Wrapped in each other’s arms, a head lies resting. The
chest’s gentle rise and fall accompanied by a rhythmic
heartbeat. Hands are stroking hands.
Nearly dark. Two empty glasses on the table. The telly on
mute.
Comfort. Security. Warmth.
The sound of a key in the lock breaks the silence.
‘Daddy!’
Climbing down. Rushing out. Lifted up. Small arms wrap
around a father’s neck.
‘Have a good time, sweetheart?’ he asked.
The head that once rested nodded. ‘We had ice cream!’ she
whispered. A secret pleasure.
‘You had ice cream! Did you save me some?’ he replied.
‘Has she been okay, Mum?’
‘We’ve had a great time.’
A look asked the silent question, ‘Anyone?’
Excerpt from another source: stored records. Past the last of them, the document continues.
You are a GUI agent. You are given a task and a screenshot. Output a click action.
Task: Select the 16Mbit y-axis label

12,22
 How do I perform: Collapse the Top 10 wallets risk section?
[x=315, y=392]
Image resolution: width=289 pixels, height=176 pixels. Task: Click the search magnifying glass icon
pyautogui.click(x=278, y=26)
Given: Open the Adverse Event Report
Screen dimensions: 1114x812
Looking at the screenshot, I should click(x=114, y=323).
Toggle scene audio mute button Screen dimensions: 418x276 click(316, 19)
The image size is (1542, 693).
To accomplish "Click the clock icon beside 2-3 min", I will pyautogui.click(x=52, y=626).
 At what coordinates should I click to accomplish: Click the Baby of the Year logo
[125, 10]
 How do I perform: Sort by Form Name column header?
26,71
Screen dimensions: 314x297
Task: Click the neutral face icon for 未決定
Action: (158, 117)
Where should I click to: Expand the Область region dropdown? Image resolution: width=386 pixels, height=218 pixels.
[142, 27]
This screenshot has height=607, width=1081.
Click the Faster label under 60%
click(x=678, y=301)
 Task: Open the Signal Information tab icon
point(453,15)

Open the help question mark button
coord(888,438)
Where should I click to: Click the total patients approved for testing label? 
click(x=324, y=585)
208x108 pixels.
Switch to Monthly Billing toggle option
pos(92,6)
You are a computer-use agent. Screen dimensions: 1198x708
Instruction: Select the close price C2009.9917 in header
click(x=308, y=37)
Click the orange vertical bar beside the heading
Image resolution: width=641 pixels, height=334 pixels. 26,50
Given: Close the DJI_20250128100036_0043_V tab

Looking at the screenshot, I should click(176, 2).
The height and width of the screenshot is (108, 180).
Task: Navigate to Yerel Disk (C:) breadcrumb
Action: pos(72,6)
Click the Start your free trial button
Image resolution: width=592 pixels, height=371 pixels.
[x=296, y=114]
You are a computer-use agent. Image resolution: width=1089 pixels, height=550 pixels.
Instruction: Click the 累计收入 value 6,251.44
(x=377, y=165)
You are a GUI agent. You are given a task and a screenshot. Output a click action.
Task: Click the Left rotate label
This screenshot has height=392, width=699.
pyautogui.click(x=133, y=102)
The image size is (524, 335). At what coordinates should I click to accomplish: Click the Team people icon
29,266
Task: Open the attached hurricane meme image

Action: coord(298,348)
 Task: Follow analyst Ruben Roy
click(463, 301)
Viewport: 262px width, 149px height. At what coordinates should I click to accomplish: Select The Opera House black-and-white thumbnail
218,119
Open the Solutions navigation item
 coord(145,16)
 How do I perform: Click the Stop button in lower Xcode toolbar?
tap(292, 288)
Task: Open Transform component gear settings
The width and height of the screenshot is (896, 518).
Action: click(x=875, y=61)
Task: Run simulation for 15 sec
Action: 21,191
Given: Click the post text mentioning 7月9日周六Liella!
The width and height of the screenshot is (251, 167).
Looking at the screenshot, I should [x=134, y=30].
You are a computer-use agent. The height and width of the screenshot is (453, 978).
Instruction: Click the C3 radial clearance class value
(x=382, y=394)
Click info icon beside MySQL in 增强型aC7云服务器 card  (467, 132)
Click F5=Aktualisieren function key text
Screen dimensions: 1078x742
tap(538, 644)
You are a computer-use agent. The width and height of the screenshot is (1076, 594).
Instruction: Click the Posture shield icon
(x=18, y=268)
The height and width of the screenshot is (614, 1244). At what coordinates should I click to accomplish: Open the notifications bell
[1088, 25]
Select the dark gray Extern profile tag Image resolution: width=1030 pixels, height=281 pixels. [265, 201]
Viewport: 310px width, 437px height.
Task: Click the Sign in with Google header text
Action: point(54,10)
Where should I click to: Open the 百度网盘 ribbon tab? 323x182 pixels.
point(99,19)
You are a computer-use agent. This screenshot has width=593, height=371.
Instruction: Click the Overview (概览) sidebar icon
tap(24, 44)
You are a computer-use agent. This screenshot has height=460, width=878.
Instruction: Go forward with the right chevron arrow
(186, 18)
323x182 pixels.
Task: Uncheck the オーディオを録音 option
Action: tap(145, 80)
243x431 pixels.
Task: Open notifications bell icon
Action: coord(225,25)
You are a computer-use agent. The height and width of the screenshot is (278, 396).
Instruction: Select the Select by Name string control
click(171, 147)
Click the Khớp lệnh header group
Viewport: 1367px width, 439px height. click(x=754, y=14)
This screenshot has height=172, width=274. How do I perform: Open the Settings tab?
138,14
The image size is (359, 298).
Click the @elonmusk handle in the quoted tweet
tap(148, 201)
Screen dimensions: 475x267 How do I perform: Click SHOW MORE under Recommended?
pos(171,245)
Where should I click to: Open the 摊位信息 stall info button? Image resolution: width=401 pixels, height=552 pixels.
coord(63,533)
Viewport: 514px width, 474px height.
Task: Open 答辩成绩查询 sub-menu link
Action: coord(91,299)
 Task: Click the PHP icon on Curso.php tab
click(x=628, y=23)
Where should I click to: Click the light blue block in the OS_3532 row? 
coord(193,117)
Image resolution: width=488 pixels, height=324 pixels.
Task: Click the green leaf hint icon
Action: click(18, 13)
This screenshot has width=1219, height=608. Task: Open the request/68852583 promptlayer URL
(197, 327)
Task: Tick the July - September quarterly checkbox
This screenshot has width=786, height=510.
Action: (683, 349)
Her eyes replied, ‘No, not yet’.
  
Matt West lifted his hands from the keyboard to reach for
the mug of cold coffee sat on his desk. He liked the way
the opening to his second novel could be misinterpreted.
It reminded him of a song in the nineties by Cornershop
about everybody needing a bosom for a pillow. He smiled
at the thought of strait-laced members of his dad’s church
being appalled by the hint of a lovers’ embrace – and what
may have happened before or after.
A child with her grandma. Some will get it; others won’t.
He wondered how the looks might lead the story. Whose
eyes said what? Who are they waiting for? Ideas trickled,
rather than flowed. The doctor calling about Grandad?
The police saying they’d found… the dog, a child, a body?
The bailiffs? It needed more work, but it was a start.
‘What do you think, love?’ Matt asked the photo next to
the computer. The woman in the photo looked back.
Start. Power. Shut Down.
It was always a struggle to leave for work. The Housing
Association had promised to install a power assisted door
because manoeuvring his wheelchair was difficult. Matt
was glad to live on the ground floor apart from when the
chap opposite left his bike in the hallway.
Shoes secured (Velcro’s easier than laces). Coat on. Bag on
the back. Beanie. iPhone. He loved his music. All the
decades. Aretha. Bacharach. Beyoncé. Billy Joel. Coldplay.
Marley. All on his playlist. All in his story.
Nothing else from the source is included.